Procede su questo tema il racconto accorato e puntuale dello scrittore, permettendoci di scoprire le radici comuni di un vissuto che ha avuto come scenario un mondo contadino ormai quasi del tutto scomparso. Il contadino che si prendeva cura della propria terra in filari precisi e ordinati, in canalizzazioni irrigue sapientemente dislocate, sapeva di poter ricevere dalla terra una ricompensa che era duplice: estetica e materiale. Alla bellezza paesaggistica che ne derivava, corrispondeva strettamente la bontà dei prodotti.
E’ da qui che dovremmo ripartire: da quelle tracce ancora ravvisabili di quell’economia contadina basata su una vera e propria geografia idrica che faceva bellezza. Dal fiume, tremendo e vivificante, che crea paesaggio e invoca rispettosa cura.
La grande iattura del fiume Magra è stata ed è la nautica! prima della nautica furono le escavazioni (1954 – 1982 data di nascita del vecchio Parco Fluviale della Magra), che oltre a devastare l’ecosistema e il Paesaggio, permisero di rendere navigabile il fiume ben oltre le sue possibilità naturali.

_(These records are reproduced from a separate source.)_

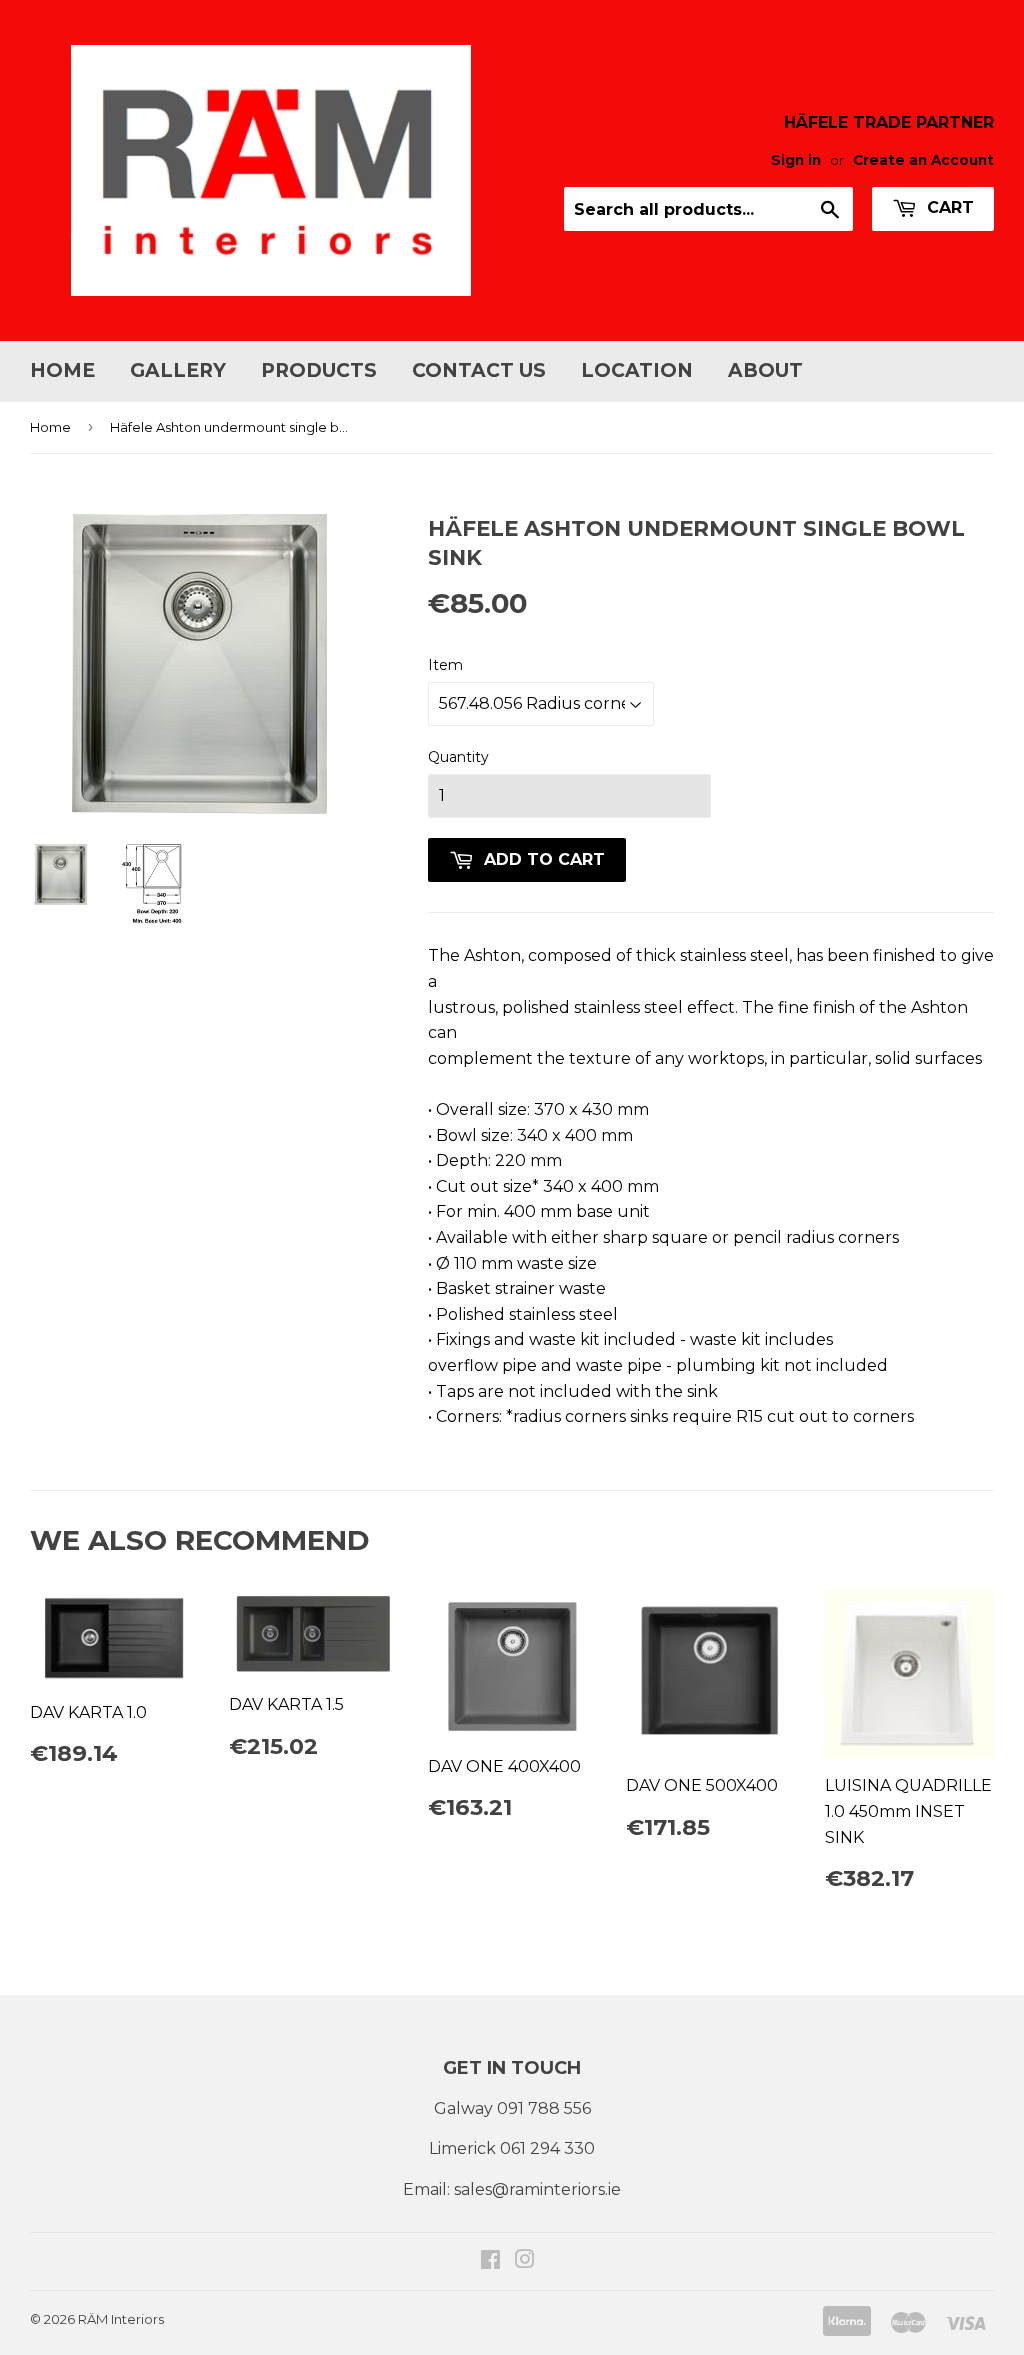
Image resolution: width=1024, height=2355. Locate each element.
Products (319, 370)
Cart (948, 207)
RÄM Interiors (121, 2319)
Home (62, 370)
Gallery (178, 370)
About (765, 370)
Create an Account (923, 160)
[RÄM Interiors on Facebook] (490, 2261)
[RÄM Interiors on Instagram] (525, 2261)
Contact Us (479, 370)
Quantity (458, 757)
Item (445, 665)
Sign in (796, 160)
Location (637, 370)
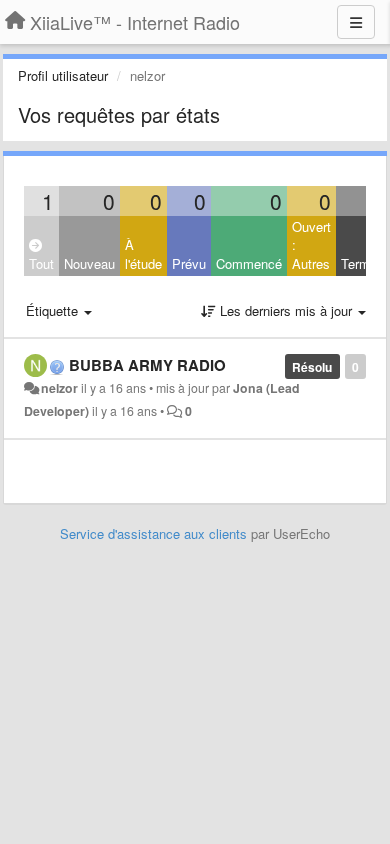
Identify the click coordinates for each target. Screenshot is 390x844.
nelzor (59, 388)
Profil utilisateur (63, 75)
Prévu (189, 263)
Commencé (249, 263)
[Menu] (356, 22)
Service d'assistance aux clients (153, 533)
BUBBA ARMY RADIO (147, 365)
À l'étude (143, 254)
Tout (41, 263)
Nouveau (89, 263)
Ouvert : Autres (311, 245)
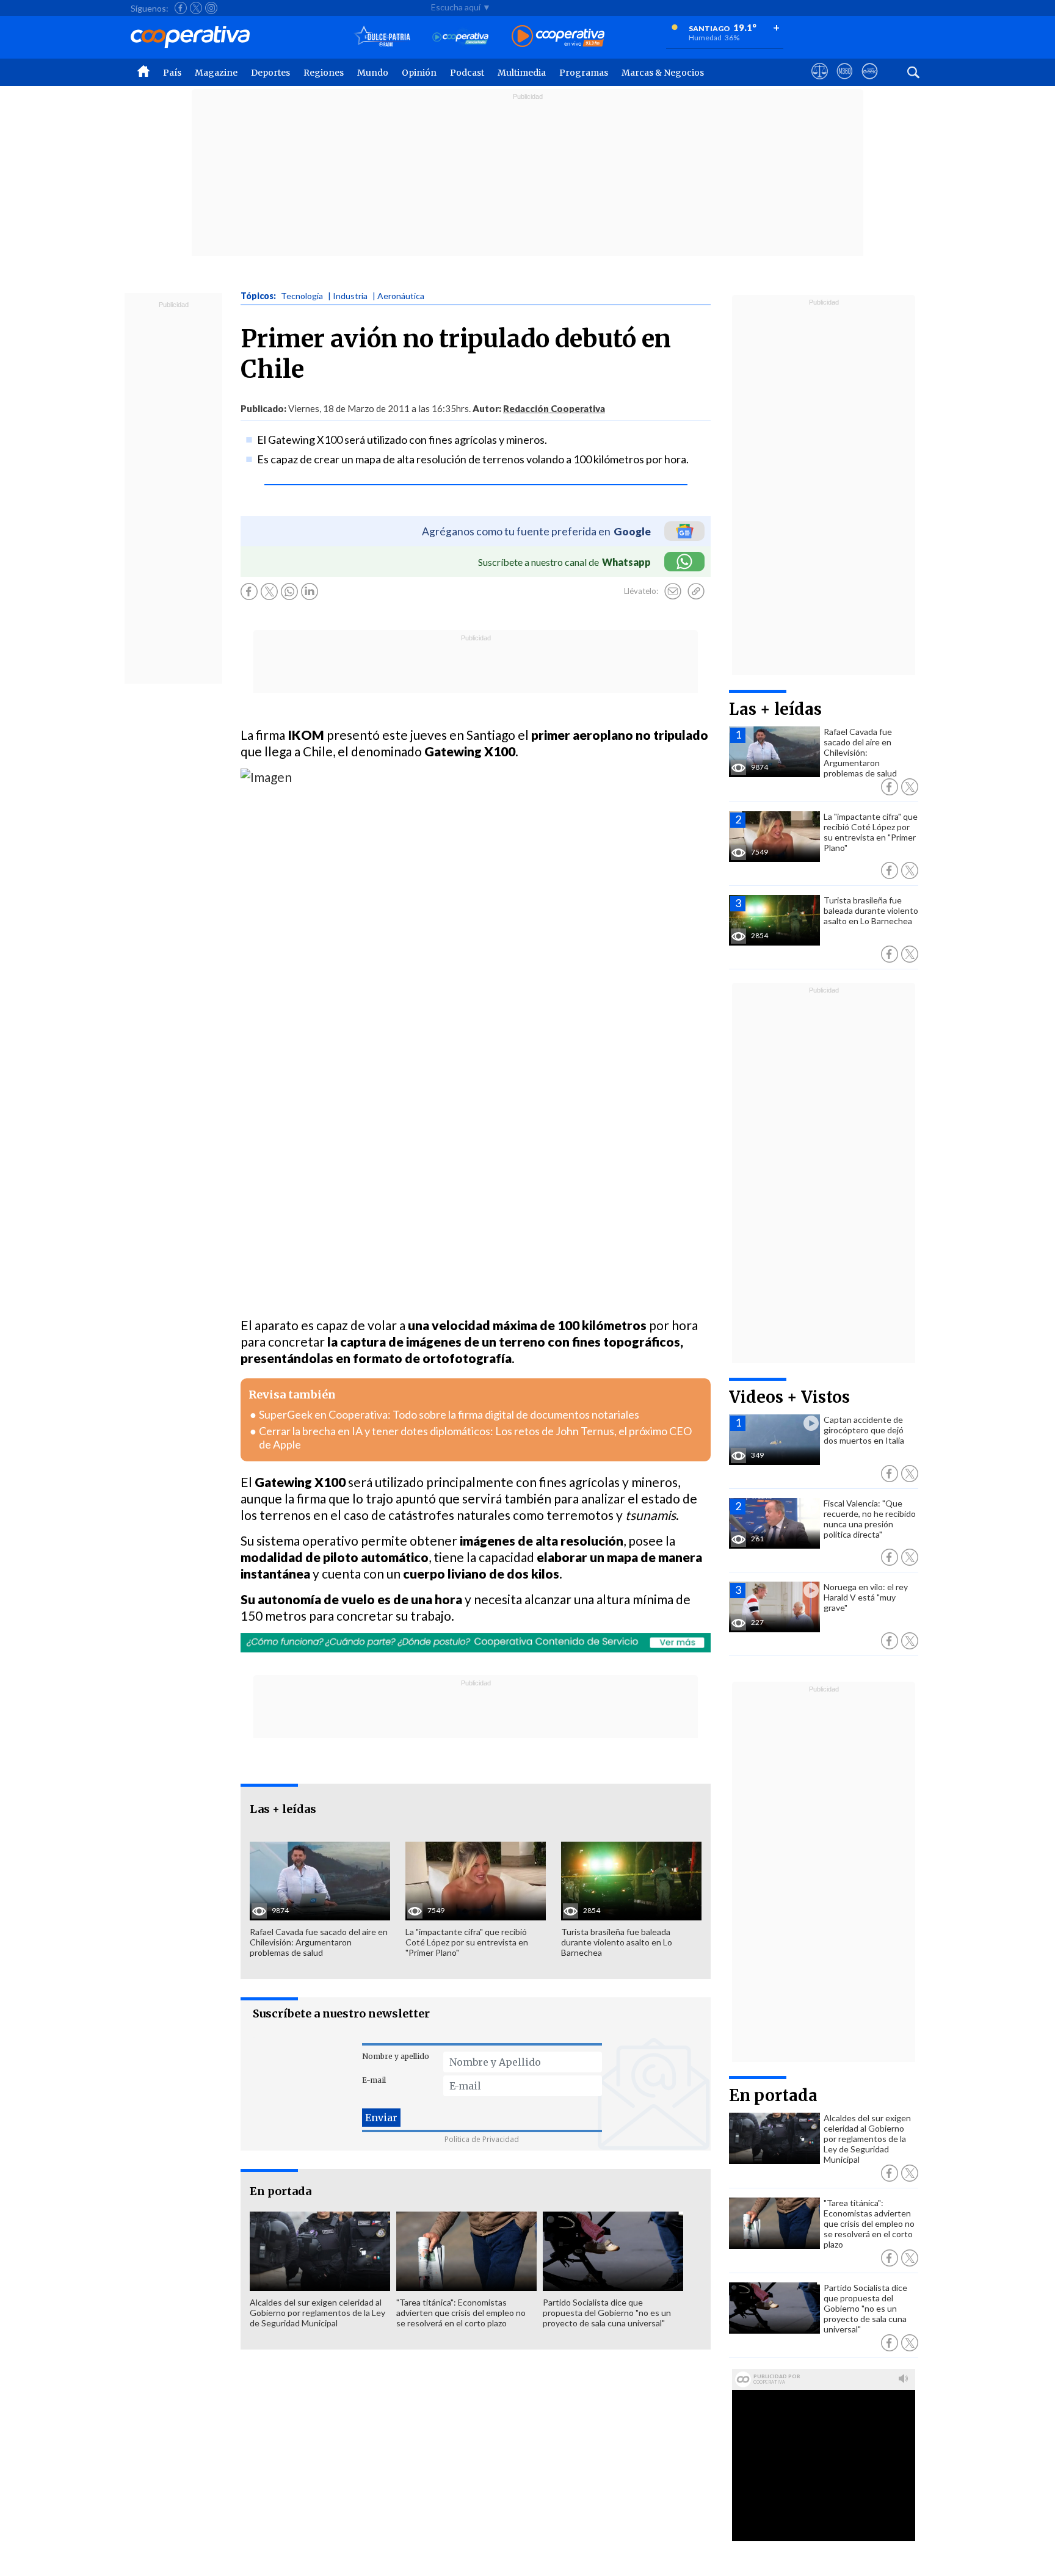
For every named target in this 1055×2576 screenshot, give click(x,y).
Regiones (323, 72)
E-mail (374, 2080)
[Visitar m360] (844, 82)
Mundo (372, 72)
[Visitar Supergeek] (869, 82)
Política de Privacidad (481, 2139)
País (172, 72)
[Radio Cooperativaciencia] (461, 37)
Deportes (270, 72)
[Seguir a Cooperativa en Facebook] (181, 8)
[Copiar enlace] (696, 591)
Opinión (419, 72)
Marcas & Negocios (663, 72)
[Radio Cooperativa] (558, 37)
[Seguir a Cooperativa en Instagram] (211, 8)
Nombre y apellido (395, 2056)
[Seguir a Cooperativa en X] (196, 8)
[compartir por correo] (672, 591)
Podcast (467, 72)
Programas (583, 72)
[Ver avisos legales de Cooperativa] (819, 82)
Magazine (216, 72)
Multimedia (522, 72)
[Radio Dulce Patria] (382, 37)
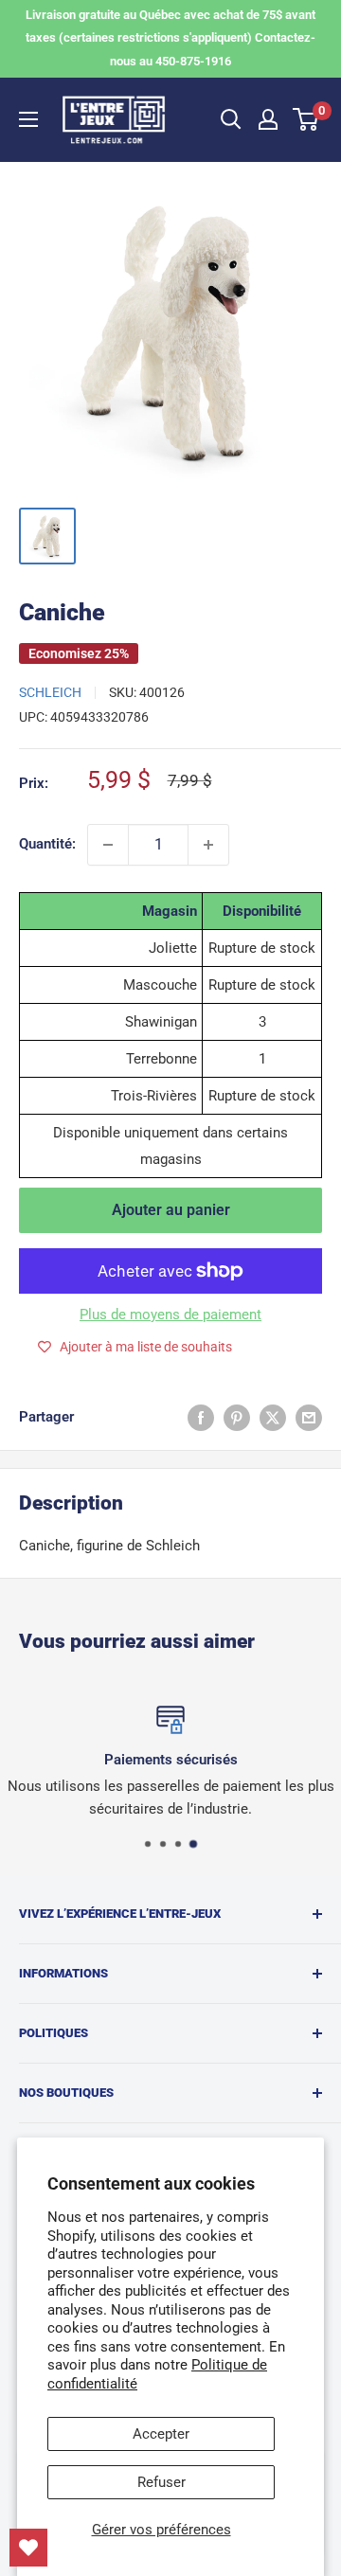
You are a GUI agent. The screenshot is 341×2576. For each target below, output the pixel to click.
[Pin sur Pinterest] (237, 1417)
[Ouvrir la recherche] (231, 119)
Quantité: (47, 843)
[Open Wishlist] (28, 2548)
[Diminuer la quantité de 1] (108, 845)
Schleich (50, 692)
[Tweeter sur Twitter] (273, 1417)
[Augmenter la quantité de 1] (208, 845)
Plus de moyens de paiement (170, 1314)
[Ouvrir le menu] (28, 119)
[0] (306, 119)
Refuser (161, 2482)
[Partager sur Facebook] (201, 1417)
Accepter (161, 2433)
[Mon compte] (268, 119)
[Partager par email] (309, 1417)
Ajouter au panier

Se tra il ponte della Colombiera e la foce, la nautica rappresenta un onorevole compromesso tra uomo e natura, vista la vocazione in tale area dello spazio fluviale all’attività diportistica, la presenza della nautica sopra al ponte è solo un elemento di devastazione e di degrado pesaggistico e naturalistico.
Se la presenza di darsene e rimessaggi è l’elemento di maggior degrado ecologico, che non si riesce a risolvere nemmeno spostando anche solo i rimessaggi presenti sopra la linea di navigabilità (sita già ben 2 km. sopra il ponte dela Colombiera!)sicuramente la presenza di tre cantieri rappresenta il maggior pugno nell’occhio da un punto di vista paesaggistico, anche se bisogna dire che pure dal punto di vista ambientale sono dei siti circoscritti, ma di degrado assoluto.
Quando ero Consigliere del Parco (2001) votammo per il loro mantenimento nel Parco, perché non si sapeva dove ricollocarli e tuttora sfamano diverse centinaia di famiglie, ma oggi, che con la crisi e il ridimensionamento del Militare, nel Golfo si aprono buchi enormi nel tessuto industriale, la possibilità di ricollocarli a basso costo esiste (oltretutto sono irrimediabilmente esposti alle piene alluvionali del fiume, e la stessa CGIL ha proposto la ricollocazione di Intermnarine nelle aree che si libererebbero in Arsenale), ma i Comuni di Sarzana e Amegli si mettono di traverso per paura di perdere tessuto produttivo (Ameglia ha dato nelle mani dei Cantieri San Lorenzo i destini di quell’aberrazione che è l’erigenda Area Artigianale D2 a Camisano, dove si è distrutta un’area dal grande potenziale agrituristico, quindi ecosostenibile, ai confini del Parco), senza tenere conto che comunque lo stesso si riformerebbe, con maggiori potenziali, in un’area, quella sì vocata, come il Golfo Della Spezia: ma si sa l’infinita e sorda guerra fredda politica, interna al Partito i maggioranza, tra La Spezia e Sarzana, vuole le sue vittime… e fiume e Parco sono tra quelle!